Çünkü İzmir Milletvekili Tacettin Bayır’ın söylediği gibi , “onbeşleri” satın alabilecek veya kiralayabilecek para henüz basılmamış yeryüzünde!
Eksiksiz,  aynen yuvalarına iade gelecekler görevleri bittiğinde.
Ömürlerini verdikleri CHP ‘den adeta ağlayarak gittiler parti görevi gereği olarak olsa da.
Onbeşler, demokrasi görevi yaptılar.
Hâlbuki seçmenden aldıkları iradeyi tek adama koşulsuz teslim edenlere ne demeli?
Onlar kesin, çok “ahlaklı”dırlar (!)
Öyle mi?
Bu satırları yazarken bir sürü karga geçiyordu yakından.
Müthiş kahkaha ve  gülme sesi işittim.
Ama bu yazılanlarla alakalı değildir,  umarım.
Yok, yok değildir,  ya!
Kişiselleştirmeyelim.
Ama kesin olan bir şey var:
Siyasi ahlak fukaralığı iyice yokluğa düşmüş görünüyor.

***

Av Ulvi Puğ üstadımın geçenlerde sosyal medyada paylaştığı bir fıkra aklıma geldi:
Dursun namaz saati dışında camiye gidip dua etmek istemiş.

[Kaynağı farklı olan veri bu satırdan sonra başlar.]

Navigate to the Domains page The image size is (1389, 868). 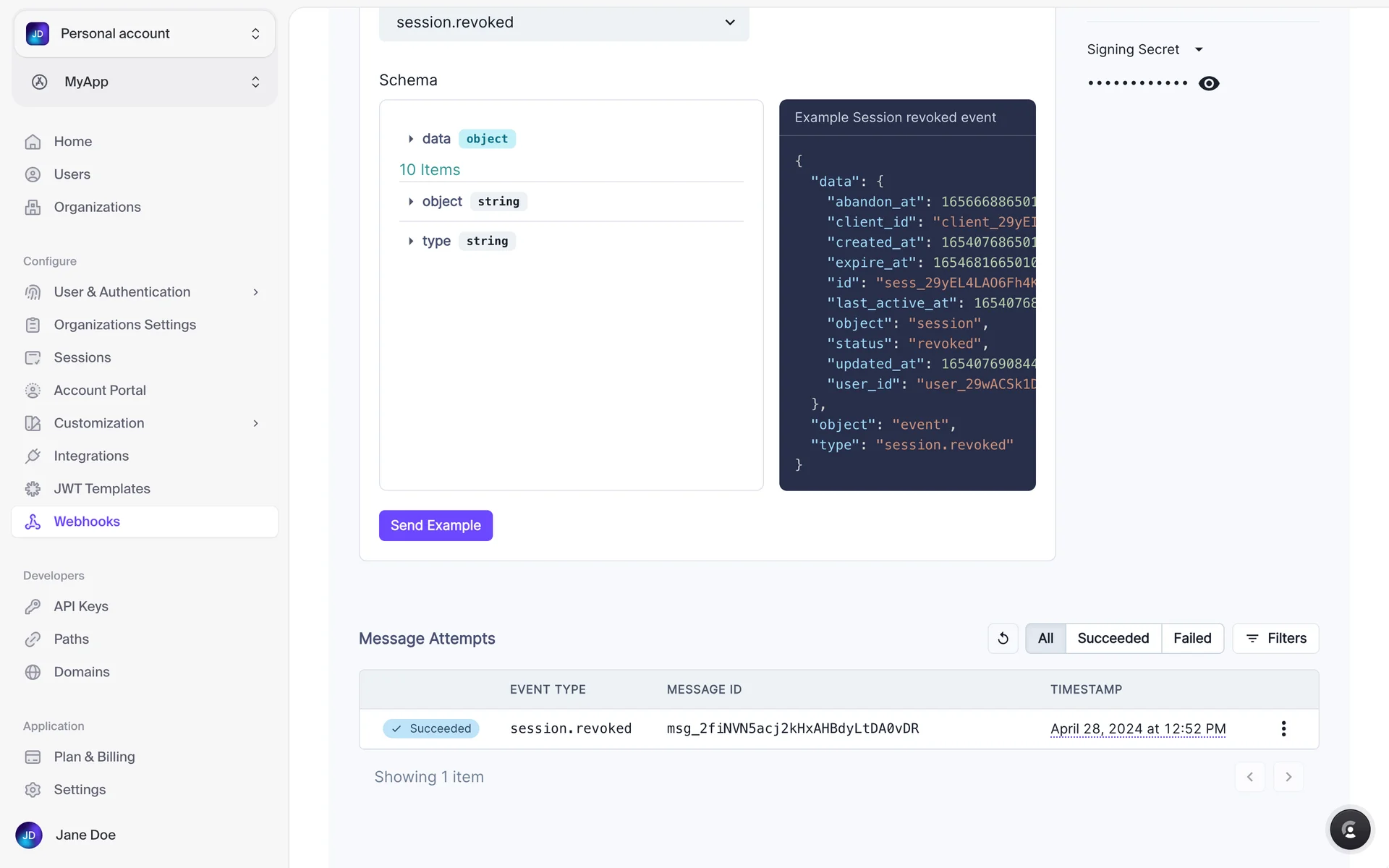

Camiye girince bir de ne görsün; caminin imamı Temel  bir kadınla al takke, ver külah halindeler.
Öfkeyle yüzlerine tükürüp bağırmış dursun; ‘Tuuu, Allah belanizu versun!’
Temel, heyecanın doruğunda bir yandan işini sürdürürken bir yandan Dursun’a cevap vermiş;
‘Ulan, ahlaksuz! Elumde iş olmasaydu gösterirdum sana camida tükürmenun ne olduğinu’!